Gee, I wonder what it all means!
That extra wind they’re getting from DC and other alarmist countries ought to help with the aeration
The usefulness of this paper for anything meaningful is questionable as it does not go into particular details about how the model or model interpreter can eventually discern the natural variations from the effects of climate change in 2030. It’s like saying, yes we found evidence but then not showing the evidence
This is a real problem, if we only understood the parameters well enough to evaluate it. Ocean Anoxic Events do seem to concentrate during warm periods. There was an uber one at the Permian extinction, possibly explaining the marine component. They pop up again in the Cretaceous with minor consequences and again in the Eocene with somewhat more. Minor oscillations seem to happen all the while in between.
Yet vast time periods of extremely warm climate occur without OAE’s.
“The US Geological Survey defines anoxic waters as those with dissolved oxygen concentration of less than .5 milligrams per litre.” Hypoxic events maybe….but anoxic?

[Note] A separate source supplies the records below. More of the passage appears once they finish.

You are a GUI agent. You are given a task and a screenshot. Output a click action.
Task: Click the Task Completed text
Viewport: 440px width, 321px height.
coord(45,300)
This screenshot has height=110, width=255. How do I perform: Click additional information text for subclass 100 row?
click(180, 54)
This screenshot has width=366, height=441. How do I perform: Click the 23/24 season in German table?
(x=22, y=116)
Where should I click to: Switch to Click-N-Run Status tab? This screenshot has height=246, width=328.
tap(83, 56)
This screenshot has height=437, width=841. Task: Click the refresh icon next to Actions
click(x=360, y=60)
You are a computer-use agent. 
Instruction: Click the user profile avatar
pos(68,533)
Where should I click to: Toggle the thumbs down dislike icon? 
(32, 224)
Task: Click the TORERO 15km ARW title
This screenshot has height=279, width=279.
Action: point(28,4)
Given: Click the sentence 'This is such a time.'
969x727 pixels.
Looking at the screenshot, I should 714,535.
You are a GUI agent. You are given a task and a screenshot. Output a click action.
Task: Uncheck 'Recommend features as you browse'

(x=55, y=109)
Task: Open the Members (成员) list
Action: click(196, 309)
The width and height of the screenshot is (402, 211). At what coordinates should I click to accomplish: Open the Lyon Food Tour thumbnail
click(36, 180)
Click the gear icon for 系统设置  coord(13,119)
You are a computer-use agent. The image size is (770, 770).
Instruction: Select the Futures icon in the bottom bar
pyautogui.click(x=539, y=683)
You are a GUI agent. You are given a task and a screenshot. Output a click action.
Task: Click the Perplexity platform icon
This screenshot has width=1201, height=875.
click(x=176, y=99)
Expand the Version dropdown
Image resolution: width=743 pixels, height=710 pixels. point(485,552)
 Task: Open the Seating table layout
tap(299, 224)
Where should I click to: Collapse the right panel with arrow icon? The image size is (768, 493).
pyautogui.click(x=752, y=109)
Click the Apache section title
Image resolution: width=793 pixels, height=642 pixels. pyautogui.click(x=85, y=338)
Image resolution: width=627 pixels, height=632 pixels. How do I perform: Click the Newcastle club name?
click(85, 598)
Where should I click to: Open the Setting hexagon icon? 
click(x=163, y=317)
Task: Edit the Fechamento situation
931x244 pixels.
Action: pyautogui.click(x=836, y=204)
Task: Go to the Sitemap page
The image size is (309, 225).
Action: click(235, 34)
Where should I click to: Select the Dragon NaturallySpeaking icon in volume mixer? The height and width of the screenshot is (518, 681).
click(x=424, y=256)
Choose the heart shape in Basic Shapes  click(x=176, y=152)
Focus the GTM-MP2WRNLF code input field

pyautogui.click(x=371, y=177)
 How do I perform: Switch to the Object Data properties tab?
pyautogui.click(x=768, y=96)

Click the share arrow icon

This horrific climate forecast was brought to you by the increasingly unlikely RCP8.5 scenario
“Finding forced trends in oceanic oxygen” by Matthew C. Long et al, Global Biogeochemical Cycles, February 2016. Ungated copy here.
Journalists reporting these papers without mentioning that they’re based on RCP8.5 is malpractice (of a sorts, assuming there is such a thing for journalists).
The nightmarish predictions of climate change that dominate the news almost all rely on the most severe of the four scenarios used by the Fifth Assessment Report, the IPCC’s most recent: RCP8.5. It describes a future in which much has gone wrong (details here), most importantly…
a slowdown in tech progress (coal is the fuel of the late 21st century, as it was in the late 19thC), and
unusually rapid population growth (inexplicably, that fertility in sub-Saharan Africa does not decline or crash as it has everywhere else).
The current bankruptcies of coal miners already suggest that the late 21st century will not be, like the late 19th, dominated by burning coal (details here). There is little evidence that fertility in Africa will remain high as their incomes grow.
Once again, ignoring paleohistory (and even recorded history). Temps were frequently much higher, and fish and invertibrates survived and thrived. Existence disproof.